If the survey offers a broad sketch of the financing crisis in Ohio schools, the budget challenges in individual districts flesh out the details. The Cleveland school district, for instance, is struggling to close a $64 million hole.
The Akron Public Schools, to close a $24 million budget hole by the end of the school year, is cutting 202 jobs, including 139 teachers, canceling middle school sports, dropping band and orchestra in the fifth-grade and negotiating labor contracts to reduce health-care costs. The reductions will hold whether or not voters approve a levy for new money in November. And if the levy request is rejected, the school board will need to cut the budget an additional $24 million next year.
Budget difficulties are nothing new for school districts. Still, the deepening crisis across the state stems as much from the long-recognized flaws in the state funding system as from shifts in state funding priorities. As state revenues eroded during the past recession, then-Gov. Ted Strickland shorted a new funding model and cut back the school budget. To stop the bleeding in Ohio and across the country, the federal government poured billions of dollars in federal stimulus money into state school coffers. The Akron schools, for instance, received $43.5 million in federal stimulus funds altogether in fiscal years 2010 and 2011, nearly $22 million of it as part of state basic aid to keep teachers in the classroom. In effect, the state applied the federal funds to fill gaps in funding for schools.
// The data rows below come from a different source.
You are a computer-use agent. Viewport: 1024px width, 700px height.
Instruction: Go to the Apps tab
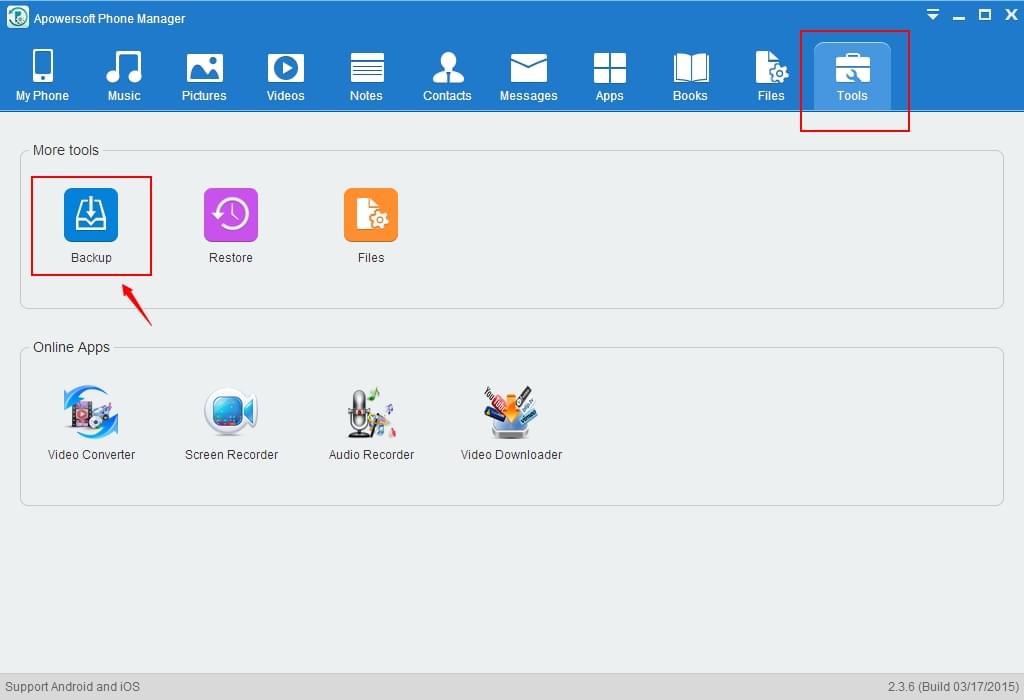[x=609, y=76]
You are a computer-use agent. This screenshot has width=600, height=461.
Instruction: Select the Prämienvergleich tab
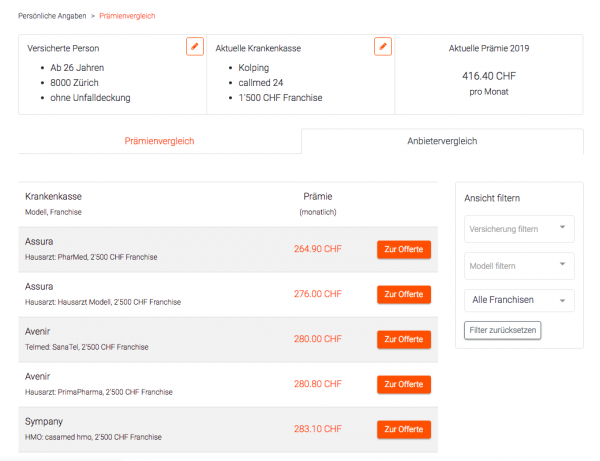pos(159,141)
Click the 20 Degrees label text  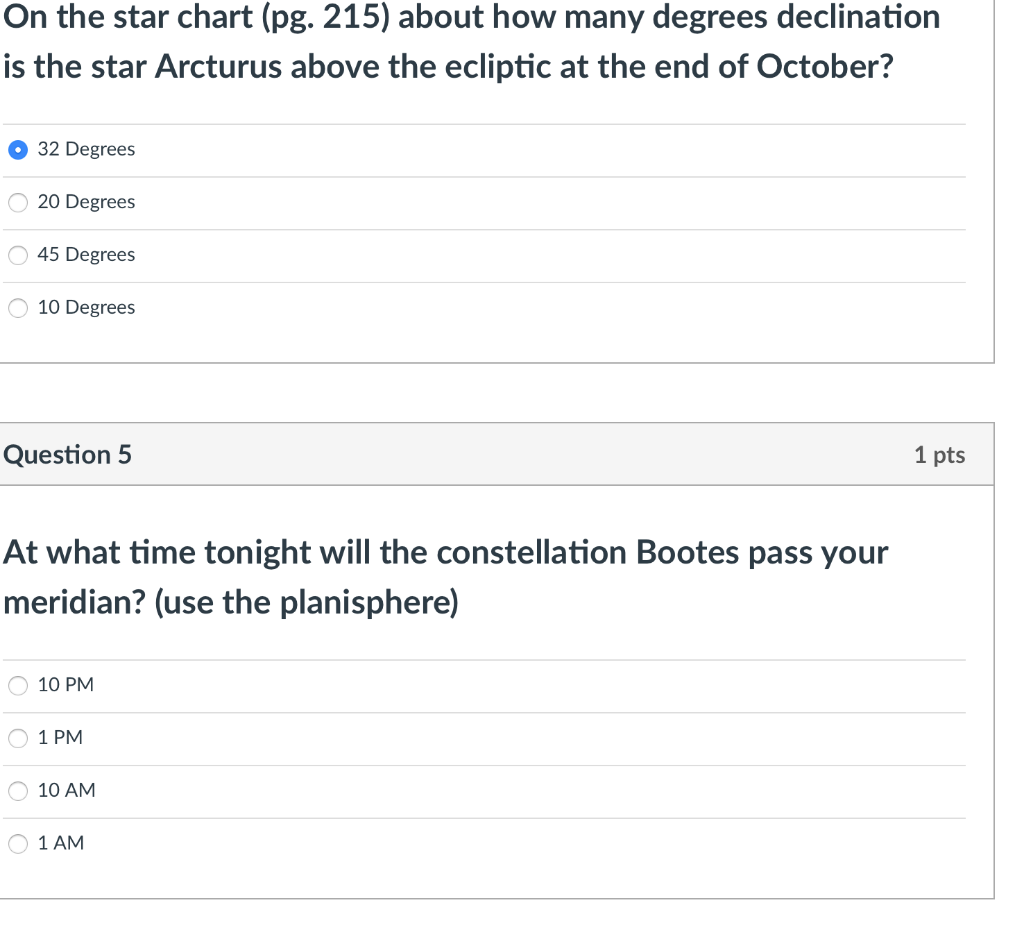point(86,202)
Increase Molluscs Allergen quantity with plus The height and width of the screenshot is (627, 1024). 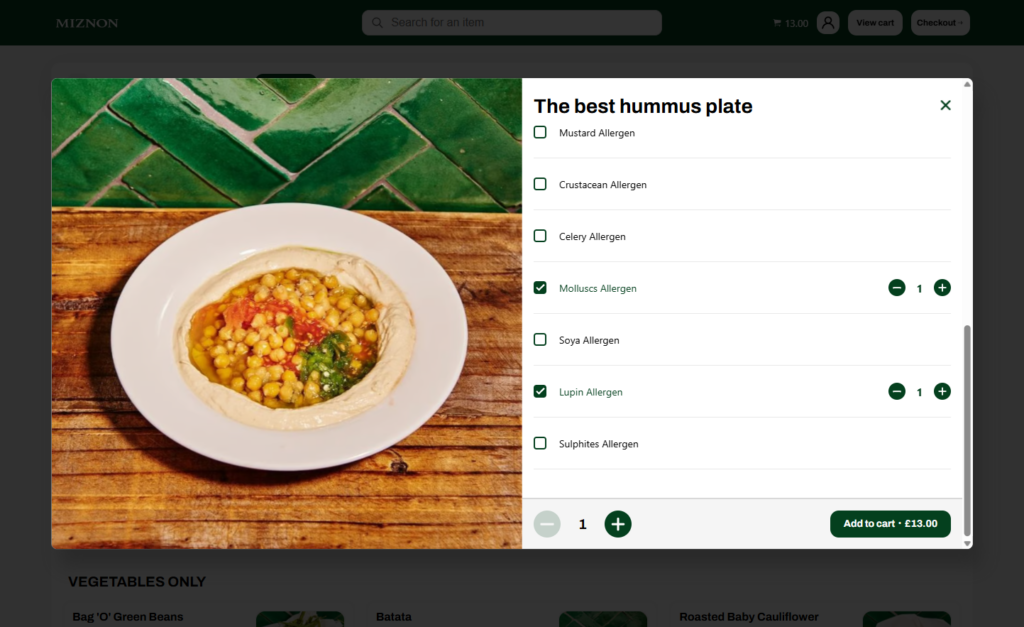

Left unanswered was how the state would make up the difference when the one-time stimulus funds expired. Gov. John Kasich’s two-year budget essentially leaves districts to make up shortfalls by improving efficiencies. The state budget does not replace the stimulus funds, offering $1.8 billion less in education funds than the previous one. Also, while Kasich works on a new funding model, he has put in place a “bridge formula,” which for Akron has translated into lower state funding this year, the district’s $149 million in foundation aid roughly $4 million less than last year.
Kasich remains adamant in rejecting appeals to consider directing a portion of a growing surplus (now $350 million) to make up for the previous cuts in the education budget. Ohio cannot build a world-class school system this way.